## [The task]
Copy the data below word for word, from the line containing "Identify the location" through the end of the data. Leave the pictures out.

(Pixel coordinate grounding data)
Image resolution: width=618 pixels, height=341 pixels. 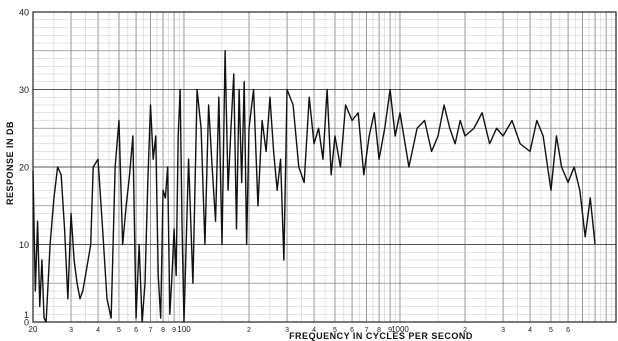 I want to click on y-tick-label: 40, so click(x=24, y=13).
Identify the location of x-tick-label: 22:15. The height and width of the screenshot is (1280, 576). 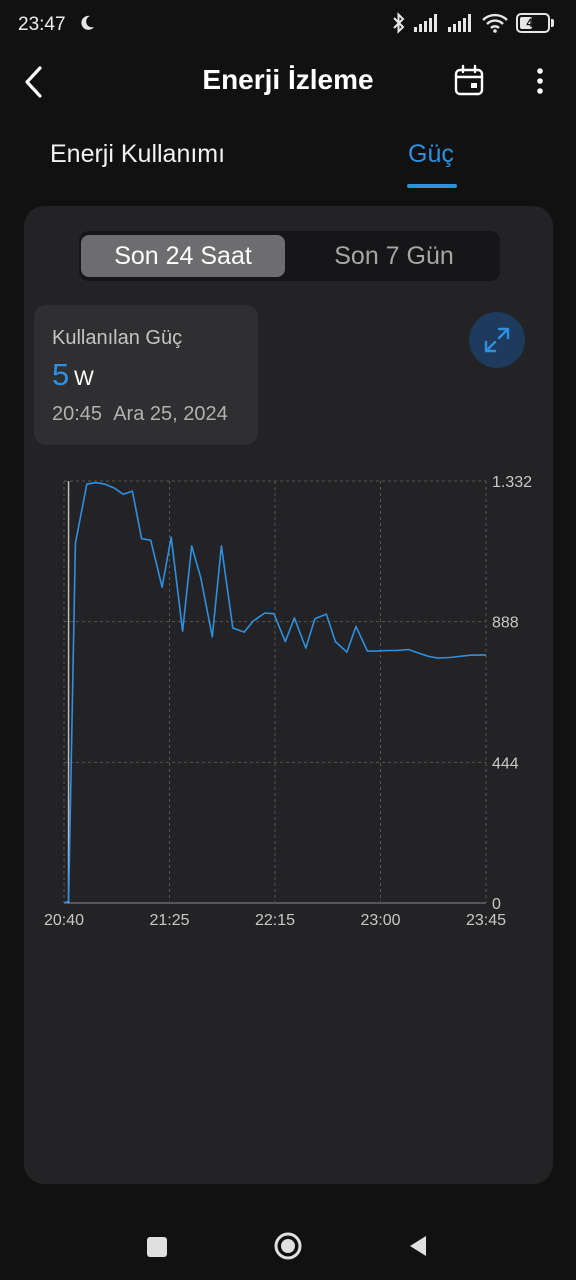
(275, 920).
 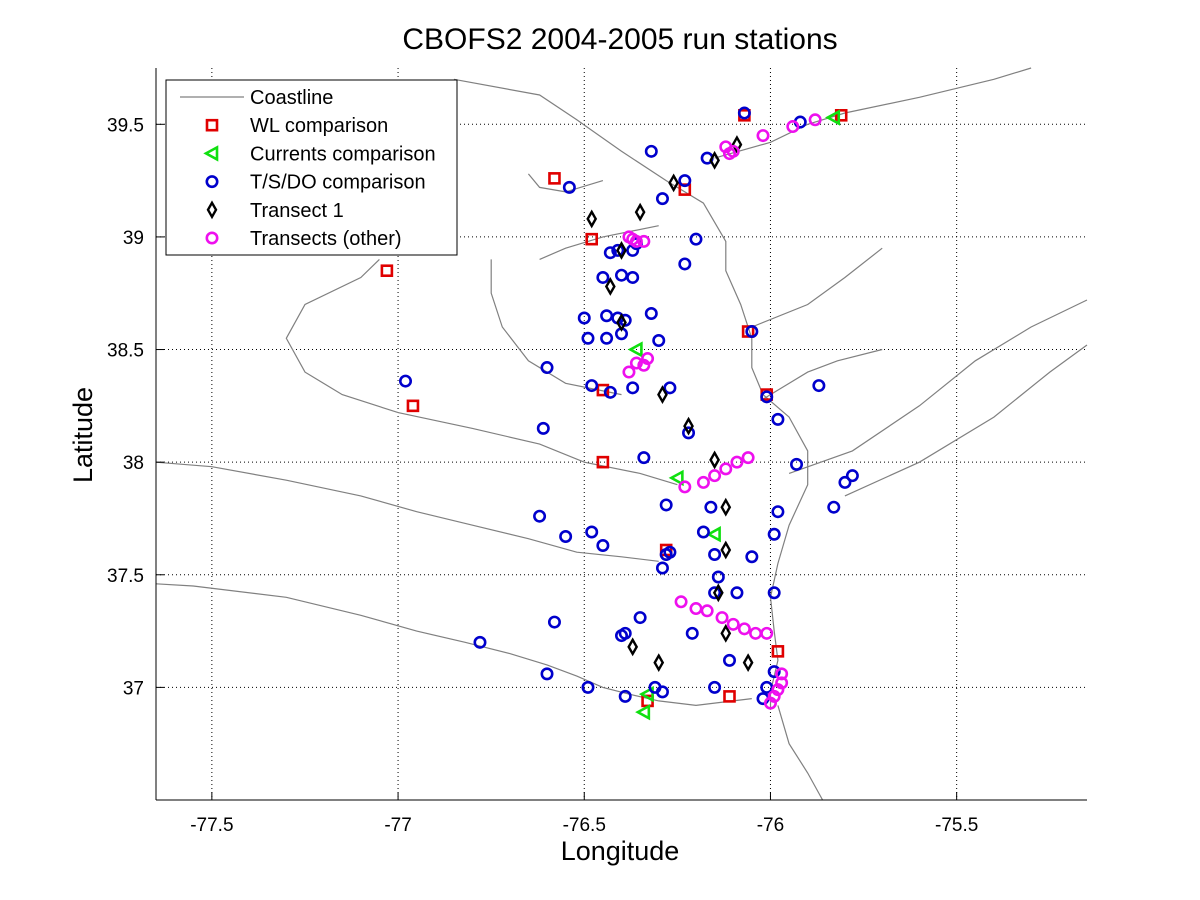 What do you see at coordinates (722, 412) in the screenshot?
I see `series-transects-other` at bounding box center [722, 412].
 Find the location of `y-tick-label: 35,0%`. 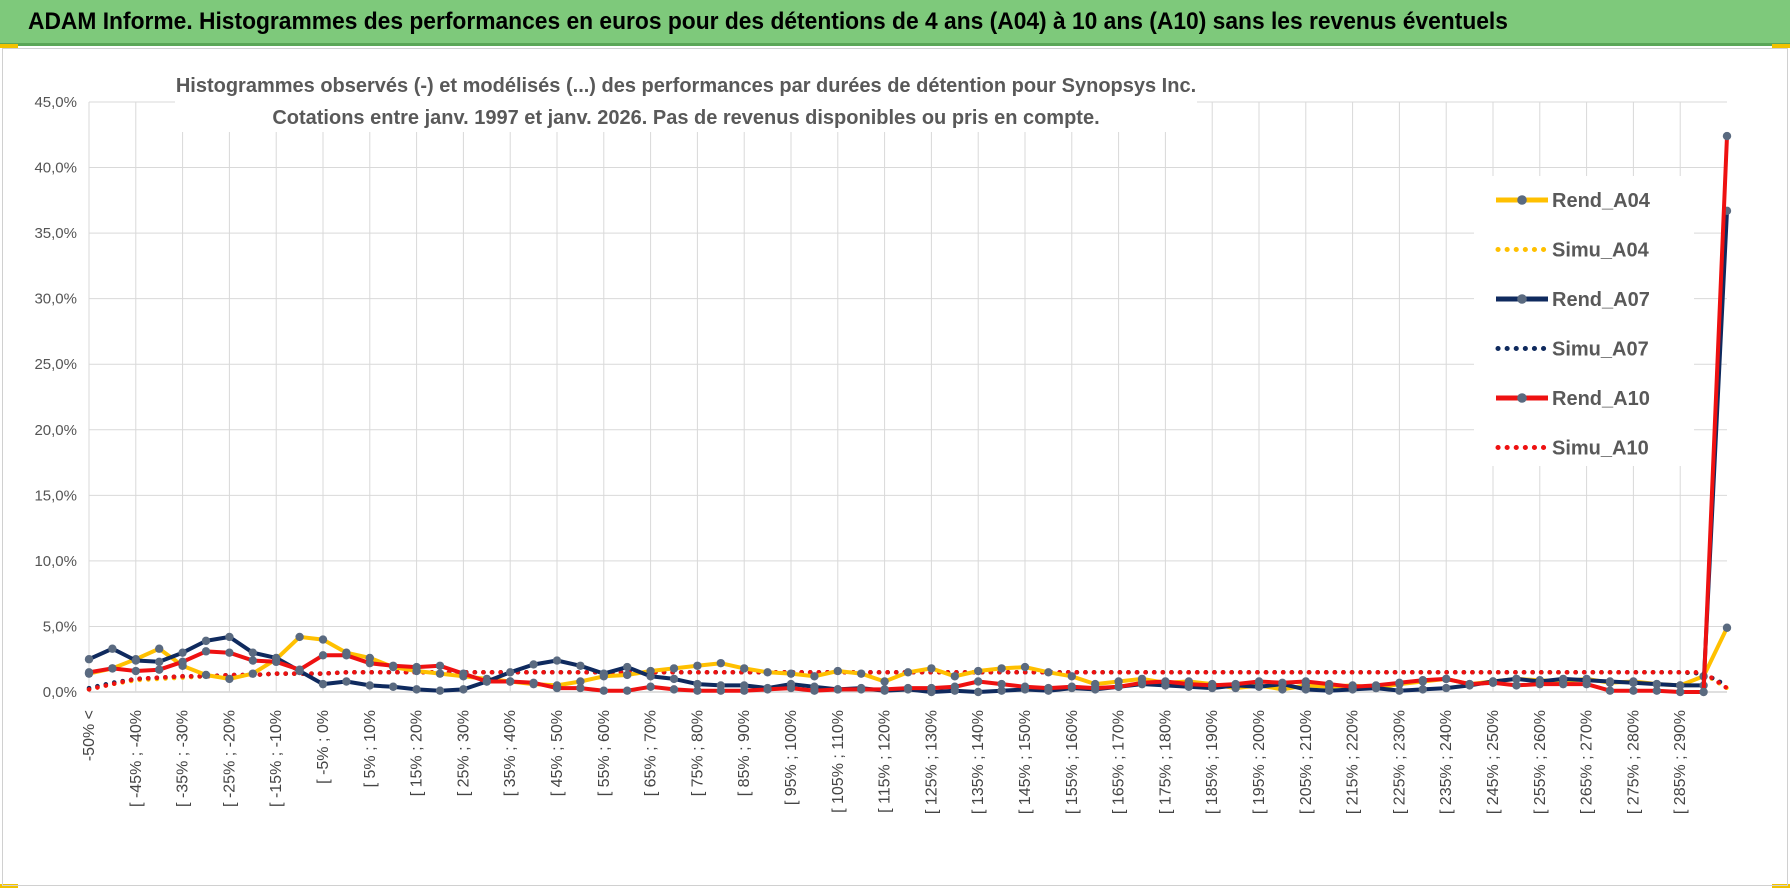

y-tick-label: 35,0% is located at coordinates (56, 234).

## [Solution to the exercise]
Identify the location of x-tick-label: 22:15. The height and width of the screenshot is (1280, 576). 
(275, 920).
  What do you see at coordinates (722, 412) in the screenshot?
I see `series-transects-other` at bounding box center [722, 412].
 Find the location of `y-tick-label: 35,0%`. 

y-tick-label: 35,0% is located at coordinates (56, 234).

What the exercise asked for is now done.